I Might Have Endometriosis. Here’s Why I’m Not Scared.

Growing up in a mostly female family with my mom, older sister, seven aunts, and over a dozen female cousins, I thought I had heard all there was to hear about a woman's body and experience. At our annual family reunions, they discussed contraceptives, compared birthing stories, and even shared relationship advice. As I transitioned into womanhood, I felt prepared for anything these years could throw at me.

Then, about six months ago, I began having pelvic pain, especially during intercourse with my partner. I was definitely not prepared for that — or the realization that it could be caused by something called endometriosis.
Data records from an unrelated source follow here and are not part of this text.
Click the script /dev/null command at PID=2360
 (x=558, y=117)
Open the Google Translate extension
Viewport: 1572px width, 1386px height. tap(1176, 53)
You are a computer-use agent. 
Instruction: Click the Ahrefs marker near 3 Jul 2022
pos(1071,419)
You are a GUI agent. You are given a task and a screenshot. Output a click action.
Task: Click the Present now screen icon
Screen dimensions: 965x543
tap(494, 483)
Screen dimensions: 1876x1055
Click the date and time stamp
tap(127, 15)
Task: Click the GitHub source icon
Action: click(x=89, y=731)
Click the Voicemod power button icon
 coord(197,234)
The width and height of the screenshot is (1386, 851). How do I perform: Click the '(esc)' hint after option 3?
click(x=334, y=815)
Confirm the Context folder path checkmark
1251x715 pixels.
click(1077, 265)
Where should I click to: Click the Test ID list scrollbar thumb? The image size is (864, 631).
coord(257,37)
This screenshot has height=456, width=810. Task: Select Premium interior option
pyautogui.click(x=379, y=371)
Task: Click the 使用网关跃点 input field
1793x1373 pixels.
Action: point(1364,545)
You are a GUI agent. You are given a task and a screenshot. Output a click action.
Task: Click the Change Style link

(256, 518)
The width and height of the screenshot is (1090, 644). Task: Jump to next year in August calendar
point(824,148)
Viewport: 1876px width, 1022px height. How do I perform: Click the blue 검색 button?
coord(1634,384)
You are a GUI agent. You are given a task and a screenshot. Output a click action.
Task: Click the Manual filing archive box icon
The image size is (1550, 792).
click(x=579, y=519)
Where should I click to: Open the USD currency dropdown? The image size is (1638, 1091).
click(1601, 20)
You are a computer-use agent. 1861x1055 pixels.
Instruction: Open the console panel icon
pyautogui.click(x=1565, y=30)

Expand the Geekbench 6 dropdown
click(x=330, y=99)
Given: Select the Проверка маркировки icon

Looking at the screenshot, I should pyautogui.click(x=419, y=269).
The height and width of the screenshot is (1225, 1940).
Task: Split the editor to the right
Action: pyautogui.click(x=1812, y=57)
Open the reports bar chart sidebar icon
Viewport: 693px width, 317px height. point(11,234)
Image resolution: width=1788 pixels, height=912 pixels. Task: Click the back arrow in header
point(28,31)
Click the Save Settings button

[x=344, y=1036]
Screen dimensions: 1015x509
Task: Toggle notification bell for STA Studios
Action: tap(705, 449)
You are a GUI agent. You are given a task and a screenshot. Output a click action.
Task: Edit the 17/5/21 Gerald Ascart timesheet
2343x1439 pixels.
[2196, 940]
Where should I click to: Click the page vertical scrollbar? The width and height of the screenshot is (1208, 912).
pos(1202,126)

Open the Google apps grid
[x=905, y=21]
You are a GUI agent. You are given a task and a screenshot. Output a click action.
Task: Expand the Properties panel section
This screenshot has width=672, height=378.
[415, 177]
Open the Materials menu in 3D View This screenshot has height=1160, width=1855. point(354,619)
Now that I know more about this condition, especially how common it is, I have one question: Why is no one talking about endo?

Managing Pain & Uncertainty

At first, I didn’t have the slightest idea what could be causing the pain, which was frustrating and a little scary. I received all the standard STI tests and even had a transvaginal ultrasound, but the medical professionals could not find the culprit.

Eventhough I didn’t know the exact cause of my pain, I was grateful to learn that I could still treat the symptoms, so I started pelvic floor physical therapy. Physical therapy has been shown to be very effective in treating pelvic floor dysfunction and the effects of chronic pain that can develop in those with endometriosis. My PT combines various techniques to relieve the pain, including using biofeedback to train me to relax my pelvic floor muscles. She also assigns personalized exercises for me to help gently stretch them. And she performs both internal and external manual therapy techniques to help improve the flexibility of my pelvic muscles and help to reset the complicated mind-body loop involved in pain perception and response.

I have experienced substantial relief by implementing all of these methods, but intercourse can still be painful. Thankfully, my pelvic floor physical therapist works closely with my OB/GYN and together they are considering endometriosis, “endo” for short. Six months ago I had never heard of endometriosis. I remember when my pelvic floor physical therapist first informed me of the condition, I couldn’t even pronounce it. Now, I think about it all the time.

So what is endometriosis? Simply put, it is when tissue that is similar to the lining of the uterus, grows outside of the uterus, and onto other neighboring organs. This chronic condition affects 1 in 10 people with a uterus and typically takes years to diagnose. Pelvic pain, including pain with intercourse is a common symptom.

The tricky thing with endometriosis is that a true diagnosis requires surgery. After much hesitation and indecisiveness, I scheduled laparoscopic surgery for this coming summer to diagnose and potentially remove any endo lesions that may be present. Luckily, waiting until summer gives me some additional time to prepare, and in the meantime continue physical therapy. I would be lying if I said I am not nervous, but both my physical therapist and OB/GYN have been incredibly supportive.

Getting Over the Fear of Endometriosis

Perhaps the main factors contributing to my fear of endometriosis and the surgery, are that the diagnosis feels so foreign to me, and at times I can feel so alone in my experience. I had made it midway through my twenties without ever even hearing the word endometriosis, let alone knowing someone who had overcome it… or so I thought. I was puzzled. With so many women in my life, why was it that I had never heard of endo?

As I began preparing for the laparoscopic surgery with my physical therapist and physician, I started mentioning it to a few close friends — and the ripple effect exploded from there. It turns out, I have many female friends and family members who have dealt with endo, and everyone’s story is different. I have an aunt who discovered she had endo when she was trying to have children. I have girlfriends who underwent the laparoscopy only to find other pelvic issues. And I have acquaintances that are able to manage their endo symptoms purely through pelvic floor physical therapy so have never had to undergo the surgery. Every experience is unique, just like every woman in my life is unique.

Now that I am having open conversations with other women about endometriosis more regularly, I find myself feeling more comfortable with the idea of it and with the upcoming surgery. I truly believe we need to normalize pelvic health by discussing it openly. As I have become more comfortable discussing these topics within my community, I have found that so many women in my life are on their own pelvic health journey. I no longer feel so alone, and I finally feel that there is a light at the end of this endometriosis tunnel.